Dr. Arthur McDonald was the first Native American man to earn a doctorate in psychology in 1966. Dr. McDonald is of the Oglala Lakota Tribe and grew up on the Pine Ridge Reservation. He served in the Marines during the Korean War. After returning from war, Dr. McDonald attended the University of South Dakota through the GI Bill. Following graduating with his doctorate, Dr. McDonald began teaching at Montana State University. During his time there, he began to turn his focus to the needs of Native Americans in academic settings, specifically the lack of Native Americans working/ studying in the field of psychology. Dr. McDonald left MSU to relocate to the Northern Cheyenne Reservation, where he was appointed the director of education, eventually founding the Dull Knife Memorial College. He recruited 17 different Native American psychology graduate students who helped to teach classes and counsel students. Dr. McDonald continued to push himself, now focusing on the lack of funding for Native Americans for undergraduate studies in the psychology field, where he created a funding agenda to be brought to congress. Through his efforts, Dr. McDonald was able to establish the INPSYCH program. INPSYCH is a program used to help recruit American Indian/Alaska Native undergraduates in the field of psychology, and this program also helps fund and train graduate students in Clinical Psychology. In 1992 became involved with the APA (American Psychological Association). Dr. McDonald earned multiple awards for his extraordinary career in psychology, the first happening in 1996 when he was honored by the APA’s Division 45 with the Lifetime Achievement Award. The next acknowledgment was for APA’s Education Directorate for his continued work advocating graduate-level educations for American Indians and Native Alaskans in psychology. In 2000, he was awarded the Presidential Citation from the APA for helping underserved individuals throughout the United States and American Indians and Alaska Natives.

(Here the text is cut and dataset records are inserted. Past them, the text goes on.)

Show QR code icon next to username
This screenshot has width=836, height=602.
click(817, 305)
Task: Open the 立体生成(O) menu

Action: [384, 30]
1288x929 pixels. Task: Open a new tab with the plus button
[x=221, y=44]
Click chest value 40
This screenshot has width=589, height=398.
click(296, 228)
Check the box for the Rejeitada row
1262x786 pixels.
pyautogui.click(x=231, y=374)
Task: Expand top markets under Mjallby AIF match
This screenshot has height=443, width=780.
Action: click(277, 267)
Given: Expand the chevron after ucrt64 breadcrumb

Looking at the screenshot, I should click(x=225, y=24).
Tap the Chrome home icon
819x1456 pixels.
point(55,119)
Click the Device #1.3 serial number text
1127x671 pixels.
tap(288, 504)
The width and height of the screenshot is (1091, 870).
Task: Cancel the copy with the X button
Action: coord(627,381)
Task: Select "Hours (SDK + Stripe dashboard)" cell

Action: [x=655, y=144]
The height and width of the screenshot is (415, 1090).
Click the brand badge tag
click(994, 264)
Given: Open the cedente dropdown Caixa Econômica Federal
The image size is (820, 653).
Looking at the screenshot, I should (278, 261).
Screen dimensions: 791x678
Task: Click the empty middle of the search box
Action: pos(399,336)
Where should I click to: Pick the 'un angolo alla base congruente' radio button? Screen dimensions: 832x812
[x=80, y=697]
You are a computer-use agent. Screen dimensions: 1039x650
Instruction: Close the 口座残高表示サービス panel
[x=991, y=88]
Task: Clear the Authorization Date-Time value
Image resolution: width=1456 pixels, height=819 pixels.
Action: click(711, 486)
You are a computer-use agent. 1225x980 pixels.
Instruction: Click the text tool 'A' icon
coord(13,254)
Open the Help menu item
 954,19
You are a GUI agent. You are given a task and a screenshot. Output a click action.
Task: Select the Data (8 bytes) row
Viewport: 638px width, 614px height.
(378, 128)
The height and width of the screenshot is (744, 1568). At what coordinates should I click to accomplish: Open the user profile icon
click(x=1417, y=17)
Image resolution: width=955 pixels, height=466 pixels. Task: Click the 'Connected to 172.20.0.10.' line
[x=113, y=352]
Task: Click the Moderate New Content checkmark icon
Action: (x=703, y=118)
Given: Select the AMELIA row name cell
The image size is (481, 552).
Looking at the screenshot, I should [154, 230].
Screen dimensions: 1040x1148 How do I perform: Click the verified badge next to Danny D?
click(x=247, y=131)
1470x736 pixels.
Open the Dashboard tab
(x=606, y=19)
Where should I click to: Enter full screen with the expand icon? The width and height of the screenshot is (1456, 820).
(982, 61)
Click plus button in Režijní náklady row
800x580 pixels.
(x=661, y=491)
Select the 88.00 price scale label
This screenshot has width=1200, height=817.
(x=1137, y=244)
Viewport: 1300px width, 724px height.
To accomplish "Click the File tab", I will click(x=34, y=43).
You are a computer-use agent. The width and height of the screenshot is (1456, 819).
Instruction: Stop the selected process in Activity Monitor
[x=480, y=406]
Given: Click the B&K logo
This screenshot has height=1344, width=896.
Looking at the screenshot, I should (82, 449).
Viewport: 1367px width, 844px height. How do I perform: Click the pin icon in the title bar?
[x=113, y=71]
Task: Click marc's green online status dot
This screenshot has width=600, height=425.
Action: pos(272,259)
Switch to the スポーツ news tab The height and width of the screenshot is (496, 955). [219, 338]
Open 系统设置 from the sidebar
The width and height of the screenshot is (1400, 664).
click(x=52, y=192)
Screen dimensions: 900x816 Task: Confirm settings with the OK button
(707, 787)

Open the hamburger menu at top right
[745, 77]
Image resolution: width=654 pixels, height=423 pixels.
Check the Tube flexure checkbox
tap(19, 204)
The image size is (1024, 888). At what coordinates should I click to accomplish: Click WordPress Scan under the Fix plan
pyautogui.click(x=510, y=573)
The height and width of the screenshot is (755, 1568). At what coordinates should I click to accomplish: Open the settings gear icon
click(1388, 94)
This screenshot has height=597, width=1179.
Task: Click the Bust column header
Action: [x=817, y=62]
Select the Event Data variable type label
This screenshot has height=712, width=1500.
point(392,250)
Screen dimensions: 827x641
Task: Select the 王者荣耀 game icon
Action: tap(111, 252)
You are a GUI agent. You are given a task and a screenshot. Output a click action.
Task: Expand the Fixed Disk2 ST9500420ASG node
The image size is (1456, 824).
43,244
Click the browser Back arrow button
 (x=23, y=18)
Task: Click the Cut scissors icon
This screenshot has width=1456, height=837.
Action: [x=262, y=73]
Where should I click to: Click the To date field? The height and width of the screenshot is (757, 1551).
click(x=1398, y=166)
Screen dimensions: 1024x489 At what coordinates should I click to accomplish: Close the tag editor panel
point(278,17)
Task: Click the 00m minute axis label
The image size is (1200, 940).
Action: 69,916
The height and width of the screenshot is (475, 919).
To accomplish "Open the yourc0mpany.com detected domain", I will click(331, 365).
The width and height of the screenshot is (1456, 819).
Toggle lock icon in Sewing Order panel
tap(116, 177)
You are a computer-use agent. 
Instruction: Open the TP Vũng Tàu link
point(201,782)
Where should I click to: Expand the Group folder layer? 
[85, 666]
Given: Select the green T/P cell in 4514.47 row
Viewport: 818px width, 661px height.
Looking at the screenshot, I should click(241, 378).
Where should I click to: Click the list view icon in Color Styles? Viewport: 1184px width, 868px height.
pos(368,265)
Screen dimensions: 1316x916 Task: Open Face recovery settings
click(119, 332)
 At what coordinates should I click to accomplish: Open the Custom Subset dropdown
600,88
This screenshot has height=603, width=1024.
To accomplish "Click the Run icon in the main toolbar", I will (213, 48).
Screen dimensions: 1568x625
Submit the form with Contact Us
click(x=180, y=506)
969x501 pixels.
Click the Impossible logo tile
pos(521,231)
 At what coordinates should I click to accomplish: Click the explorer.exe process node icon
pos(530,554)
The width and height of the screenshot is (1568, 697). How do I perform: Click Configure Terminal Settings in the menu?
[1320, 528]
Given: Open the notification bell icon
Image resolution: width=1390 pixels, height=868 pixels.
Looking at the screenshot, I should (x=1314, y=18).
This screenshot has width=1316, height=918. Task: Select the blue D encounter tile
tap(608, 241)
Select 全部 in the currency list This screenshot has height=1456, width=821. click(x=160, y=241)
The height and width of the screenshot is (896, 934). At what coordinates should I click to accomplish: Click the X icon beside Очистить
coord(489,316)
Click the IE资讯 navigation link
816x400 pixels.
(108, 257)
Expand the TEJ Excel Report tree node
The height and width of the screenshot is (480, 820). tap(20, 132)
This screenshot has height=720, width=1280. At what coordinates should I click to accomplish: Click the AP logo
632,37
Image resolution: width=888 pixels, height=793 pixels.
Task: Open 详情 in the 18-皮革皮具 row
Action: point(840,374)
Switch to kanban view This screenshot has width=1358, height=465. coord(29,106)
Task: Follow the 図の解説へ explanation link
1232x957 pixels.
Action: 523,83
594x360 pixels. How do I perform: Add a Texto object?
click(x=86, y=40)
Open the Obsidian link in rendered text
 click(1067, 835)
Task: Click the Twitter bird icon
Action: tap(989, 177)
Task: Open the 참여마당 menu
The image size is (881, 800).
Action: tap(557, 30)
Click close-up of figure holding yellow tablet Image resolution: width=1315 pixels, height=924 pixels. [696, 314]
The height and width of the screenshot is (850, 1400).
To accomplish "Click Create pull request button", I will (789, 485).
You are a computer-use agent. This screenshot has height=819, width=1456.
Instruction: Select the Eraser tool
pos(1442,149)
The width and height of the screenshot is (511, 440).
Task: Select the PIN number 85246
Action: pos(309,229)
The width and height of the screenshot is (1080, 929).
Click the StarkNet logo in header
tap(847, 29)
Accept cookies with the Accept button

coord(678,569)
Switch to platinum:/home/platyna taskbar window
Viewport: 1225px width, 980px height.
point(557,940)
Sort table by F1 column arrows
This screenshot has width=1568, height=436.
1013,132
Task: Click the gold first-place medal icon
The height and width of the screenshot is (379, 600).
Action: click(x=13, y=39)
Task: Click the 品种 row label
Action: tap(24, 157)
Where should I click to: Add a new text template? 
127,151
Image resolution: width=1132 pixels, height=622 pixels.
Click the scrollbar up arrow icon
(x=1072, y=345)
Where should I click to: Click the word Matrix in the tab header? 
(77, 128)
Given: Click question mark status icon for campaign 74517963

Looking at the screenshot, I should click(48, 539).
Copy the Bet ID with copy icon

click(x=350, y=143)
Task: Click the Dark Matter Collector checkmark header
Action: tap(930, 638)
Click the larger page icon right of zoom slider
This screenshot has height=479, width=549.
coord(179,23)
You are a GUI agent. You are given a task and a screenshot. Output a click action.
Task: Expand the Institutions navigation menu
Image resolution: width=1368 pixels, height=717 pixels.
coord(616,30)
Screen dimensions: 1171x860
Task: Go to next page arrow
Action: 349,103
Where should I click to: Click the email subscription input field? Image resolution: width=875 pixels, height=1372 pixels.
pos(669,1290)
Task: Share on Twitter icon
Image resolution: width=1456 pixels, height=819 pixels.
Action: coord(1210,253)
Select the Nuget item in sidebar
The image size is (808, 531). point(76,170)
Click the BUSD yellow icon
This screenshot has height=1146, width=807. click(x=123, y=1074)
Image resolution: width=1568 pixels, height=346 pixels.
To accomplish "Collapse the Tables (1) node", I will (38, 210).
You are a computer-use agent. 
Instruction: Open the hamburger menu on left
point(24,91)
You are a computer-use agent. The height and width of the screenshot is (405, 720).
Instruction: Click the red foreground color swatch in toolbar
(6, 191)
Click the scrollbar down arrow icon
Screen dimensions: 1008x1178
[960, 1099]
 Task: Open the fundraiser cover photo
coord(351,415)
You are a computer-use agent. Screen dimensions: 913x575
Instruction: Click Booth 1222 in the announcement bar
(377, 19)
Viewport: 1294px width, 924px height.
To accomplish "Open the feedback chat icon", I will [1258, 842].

Dr. McDonald has spent his career fighting for the inclusion of Native American students in the psychology field and enduring to preserve Native languages, traditions, lands, and oral histories through his Morning Star Memorial Foundation.


These four individuals were pioneers. Not only in the field of psychology but for fighting to ensure that Native Americans across the country are allowed to attend college, paving the way for individuals to get graduate and doctorates in the field of sciences, specifically psychology. These pioneers all lived incredibly successful lives, working to help others through their work and continue to leave lasting legacies for future generations to continue their advocacy work.